I do think there is a direct relationship between posting and weather … especially after the winter we had! I find I post less in Spring, which is fine. I’m not, like, losing sleep over that or anything.
I must get down to Mt. Pleasant Cemetery today or tomorrow. Coming back up from HotDocs yesterday afternoon, I saw that the crab trees I continue to be obsessed about are just almost at peek. Which is way earlier than last year I think. I must get a picture of them.
Work | busy.
I have a delegation of way-up South Korean Congressmen coming to visit next week and must finish the presentation. In what must be the height of irony, I just hired a new assistant back at the beginning of April and he is Korean so the timing is perfect. It was like, “Hi, welcome; you’re new I know but we’re going to throw you into the fire by having you help me present to what are essentially the equivalent of Federal Ministers in Canada”. Luckily, I’ve brilliant staff and he’s more than up for the challenge. When I had the Chinese delegation on site last year, I managed to mumble my way through some mandarin with them to break the ice, but my Korean is nonexistent.
Now, a couple more movies and documentaries I’ve caught of late.
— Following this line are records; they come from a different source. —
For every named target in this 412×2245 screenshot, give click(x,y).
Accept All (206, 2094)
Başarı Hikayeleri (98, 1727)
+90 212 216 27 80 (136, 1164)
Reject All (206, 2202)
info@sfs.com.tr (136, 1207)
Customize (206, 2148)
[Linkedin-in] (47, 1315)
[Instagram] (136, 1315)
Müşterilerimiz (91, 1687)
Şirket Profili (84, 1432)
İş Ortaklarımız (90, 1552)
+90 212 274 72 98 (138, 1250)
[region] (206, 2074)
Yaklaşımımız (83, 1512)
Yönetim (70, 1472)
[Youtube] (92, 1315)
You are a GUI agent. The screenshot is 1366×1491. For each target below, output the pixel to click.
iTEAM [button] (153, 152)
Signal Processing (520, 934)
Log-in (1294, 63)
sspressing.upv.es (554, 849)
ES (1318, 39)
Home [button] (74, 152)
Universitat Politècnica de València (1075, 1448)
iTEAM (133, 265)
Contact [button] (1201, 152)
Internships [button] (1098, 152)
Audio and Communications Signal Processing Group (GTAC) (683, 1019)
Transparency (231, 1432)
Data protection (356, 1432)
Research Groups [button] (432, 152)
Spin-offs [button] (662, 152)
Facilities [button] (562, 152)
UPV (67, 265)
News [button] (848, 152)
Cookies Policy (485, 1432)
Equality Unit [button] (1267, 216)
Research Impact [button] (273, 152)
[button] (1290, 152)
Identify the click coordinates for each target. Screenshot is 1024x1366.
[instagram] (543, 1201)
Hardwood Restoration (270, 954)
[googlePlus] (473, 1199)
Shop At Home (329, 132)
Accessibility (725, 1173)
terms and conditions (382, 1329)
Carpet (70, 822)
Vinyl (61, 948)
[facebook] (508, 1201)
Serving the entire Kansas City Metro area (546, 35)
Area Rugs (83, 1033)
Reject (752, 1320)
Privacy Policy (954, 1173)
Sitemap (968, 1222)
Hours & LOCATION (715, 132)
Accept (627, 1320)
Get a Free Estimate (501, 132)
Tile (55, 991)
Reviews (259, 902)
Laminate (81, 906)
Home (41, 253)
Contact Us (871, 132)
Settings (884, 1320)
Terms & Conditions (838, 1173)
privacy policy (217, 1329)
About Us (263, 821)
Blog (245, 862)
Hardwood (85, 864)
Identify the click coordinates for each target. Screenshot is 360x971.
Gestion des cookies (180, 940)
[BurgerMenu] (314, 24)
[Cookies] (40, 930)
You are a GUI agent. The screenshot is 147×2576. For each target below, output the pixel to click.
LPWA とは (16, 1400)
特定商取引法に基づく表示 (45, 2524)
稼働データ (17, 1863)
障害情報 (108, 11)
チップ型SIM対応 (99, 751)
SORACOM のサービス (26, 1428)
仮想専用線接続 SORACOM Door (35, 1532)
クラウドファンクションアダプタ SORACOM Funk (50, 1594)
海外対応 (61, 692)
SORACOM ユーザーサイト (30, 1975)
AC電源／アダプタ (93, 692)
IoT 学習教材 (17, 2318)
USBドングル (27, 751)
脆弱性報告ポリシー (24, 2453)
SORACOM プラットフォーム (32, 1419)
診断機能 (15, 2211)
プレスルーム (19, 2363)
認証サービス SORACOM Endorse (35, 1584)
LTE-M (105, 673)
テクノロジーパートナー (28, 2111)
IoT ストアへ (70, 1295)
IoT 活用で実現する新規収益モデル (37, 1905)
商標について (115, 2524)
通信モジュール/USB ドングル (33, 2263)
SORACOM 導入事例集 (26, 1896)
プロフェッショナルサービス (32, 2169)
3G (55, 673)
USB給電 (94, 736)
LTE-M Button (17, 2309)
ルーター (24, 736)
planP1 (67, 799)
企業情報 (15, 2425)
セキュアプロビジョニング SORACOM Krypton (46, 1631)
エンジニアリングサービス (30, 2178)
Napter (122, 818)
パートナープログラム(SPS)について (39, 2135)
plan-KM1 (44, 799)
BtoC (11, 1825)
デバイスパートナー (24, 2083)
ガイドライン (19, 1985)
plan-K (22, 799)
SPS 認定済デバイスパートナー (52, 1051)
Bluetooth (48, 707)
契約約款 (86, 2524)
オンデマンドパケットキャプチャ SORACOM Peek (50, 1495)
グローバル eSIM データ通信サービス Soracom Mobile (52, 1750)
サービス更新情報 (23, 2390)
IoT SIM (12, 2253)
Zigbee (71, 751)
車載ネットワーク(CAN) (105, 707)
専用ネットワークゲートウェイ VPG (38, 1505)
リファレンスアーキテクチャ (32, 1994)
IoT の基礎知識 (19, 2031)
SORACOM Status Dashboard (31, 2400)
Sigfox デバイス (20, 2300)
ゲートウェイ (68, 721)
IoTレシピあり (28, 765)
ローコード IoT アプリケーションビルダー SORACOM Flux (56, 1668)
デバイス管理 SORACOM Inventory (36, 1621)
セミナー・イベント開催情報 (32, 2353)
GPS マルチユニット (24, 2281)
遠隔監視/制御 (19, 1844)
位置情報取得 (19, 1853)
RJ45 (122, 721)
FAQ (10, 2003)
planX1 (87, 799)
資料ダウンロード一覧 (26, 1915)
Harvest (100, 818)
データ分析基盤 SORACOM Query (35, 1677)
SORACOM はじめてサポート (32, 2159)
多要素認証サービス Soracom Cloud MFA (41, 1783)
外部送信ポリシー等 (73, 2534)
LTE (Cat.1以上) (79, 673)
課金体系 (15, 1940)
Michael Moore’s latest opus concerns America’s sad healthcare system and the crazy truth that American HMOs are more concerned with making money than in helping American’s live healthy lives. Done in his usual one-man-strikes-up-a-conversation style, it is simultaneously funny and sad. Moore uses some great visuals to illustrate just how crazy the American system is. To note but two: 1) Moore shows us the list of medical exclusions insurance companies use to deny your claim as a rolling screen alla the opening of Star Wars, complete with music; and, 2) Moore’s use of dollar figure bubbles that follow American politicians as they march into Congress to sign a new Seniors drug bill. These pieces are funny (in a sorrowful way) and very effective. In what is surely the most shocking note, Moore shows us the endgame of all American insurances companies, which is: to deny every claim. Such a culture is bred to the point where doctors and HMO staff actually get bonuses based on the number of denials they produce. Now that’s sick. For showing us both how lucky we are to be Canadians, and how important it is never to turn your head and cough while in America, my rating 8 out of 10.
The Bourne Ultimatum
Paul Greengrass returns to direct part three of the Jason Bourne saga with Matt Damon in the starring role again. In this version, we see Jason going back to his roots, so to speak, to discover who birthed him into the covert killer he is. Turns out it is no one less then Albert Finney. Joan Allen, as Pamela Landy, is also back covertly helping Jason get to the root of his programming. This film is taunter and tighter than the lost-in-the-wilderness ride that was Bourne 2 and is a thoroughly good ride from its shakey-camera-action start to its neatly stitched-up conclusion, floating body and all.
My rating 8 out of 10.
Directed by Juan Carlos Pineiro, Second Skin shows us the world of MMO (Massively Multiplayer Online) games like World of Warcraft, Second Life and EverQuest and the addictions they can spawn. Eighty percent of players are between the ages of 20-35 and many are obese. The result of playing games in some cases for up to 13-15 hours a day! We see gamers who end up living commune-like so they can play. We see gamers who end up meeting and falling in love with other gamers they only ever met virtually. We see gamers who’s passion has slipped into addiction to the point where they’ve lost everything. Along the way, we see college professors speak about what it means to the ‘real’ world when people retreat to a ‘virtual’ one to form friends and families. We see the ‘gold’ factories in China where young kids work for next to nothing to gain gold which is then traded for more status within the gaming world. MMOs are truly spawning a world within a world that we all will have to deal with as surely as we have to deal with gambling/alcohol addictions. My rating 7 out of 10.